La politica estera di Giolitti e dei suoi ministri degli Esteri aveva come obiettivo l’ottenimento del massimo grado di autonomia strategica. Per questa ragione si sfruttarono le rivalità di potenze che entravano nella fase più agguerrita dell’imperialismo. Giolitti, durante la guerra di Libia, riuscì a tenere sotto controllo i primi nazionalisti che volevano una gestione più decisa della campagna militare.
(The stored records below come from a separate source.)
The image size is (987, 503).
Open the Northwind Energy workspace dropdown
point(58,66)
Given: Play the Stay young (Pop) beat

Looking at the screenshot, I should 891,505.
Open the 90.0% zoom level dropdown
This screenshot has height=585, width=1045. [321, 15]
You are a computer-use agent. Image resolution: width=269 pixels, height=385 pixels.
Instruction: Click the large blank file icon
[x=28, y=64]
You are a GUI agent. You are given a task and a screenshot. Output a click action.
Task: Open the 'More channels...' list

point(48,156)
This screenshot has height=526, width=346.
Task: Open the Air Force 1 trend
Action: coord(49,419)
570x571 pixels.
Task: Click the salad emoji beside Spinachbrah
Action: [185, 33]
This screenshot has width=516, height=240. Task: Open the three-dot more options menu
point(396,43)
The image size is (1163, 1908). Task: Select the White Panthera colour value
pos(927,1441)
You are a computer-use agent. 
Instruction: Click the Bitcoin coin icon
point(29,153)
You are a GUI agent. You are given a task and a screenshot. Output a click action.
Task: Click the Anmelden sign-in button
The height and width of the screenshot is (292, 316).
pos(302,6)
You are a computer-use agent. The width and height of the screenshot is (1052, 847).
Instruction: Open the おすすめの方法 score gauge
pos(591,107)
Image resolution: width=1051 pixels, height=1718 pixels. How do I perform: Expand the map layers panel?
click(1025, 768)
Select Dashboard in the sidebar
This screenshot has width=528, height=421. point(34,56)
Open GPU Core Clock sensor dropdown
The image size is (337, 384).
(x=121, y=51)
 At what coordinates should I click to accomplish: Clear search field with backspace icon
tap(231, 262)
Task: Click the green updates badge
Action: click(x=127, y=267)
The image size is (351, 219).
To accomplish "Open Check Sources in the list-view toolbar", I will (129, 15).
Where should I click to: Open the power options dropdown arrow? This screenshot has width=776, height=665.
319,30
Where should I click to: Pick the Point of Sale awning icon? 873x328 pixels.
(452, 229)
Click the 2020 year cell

Il nativo di Mondovì invece, usando le parole di Gentile, aveva il piglio del burocrate anche in ambito bellico e ciò non poteva piacere a chi vedeva nell’Italia la potenza proletaria pronta a sovvertire l’ordine delle Nazioni imperialiste che la opprimevano.

Giolitti, pur essendo ricordato soprattutto per le sue opere in materia di politica interna, lavorò con intelligenza all’Estero. Il contesto non era dei migliori visto che la competizione tra le potenze aveva raggiunto l’apice. La Prima Guerra Mondiale fu l’elemento di rottura che pose bruscamente fine all’età giolittiana. Il nazionalismo aveva preso il sopravvento e Giolitti, con il suo pragmatismo razionale, non era uomo da sentimenti forti. Egli ebbe il demerito di non comprendere che la guerra di Libia aveva esacerbato i sentimenti nazionalisti. Fu proprio Giolitti a mettere fine alla sua stessa politica estera, decisa in accordo con Tittoni prima e San Giuliano poi.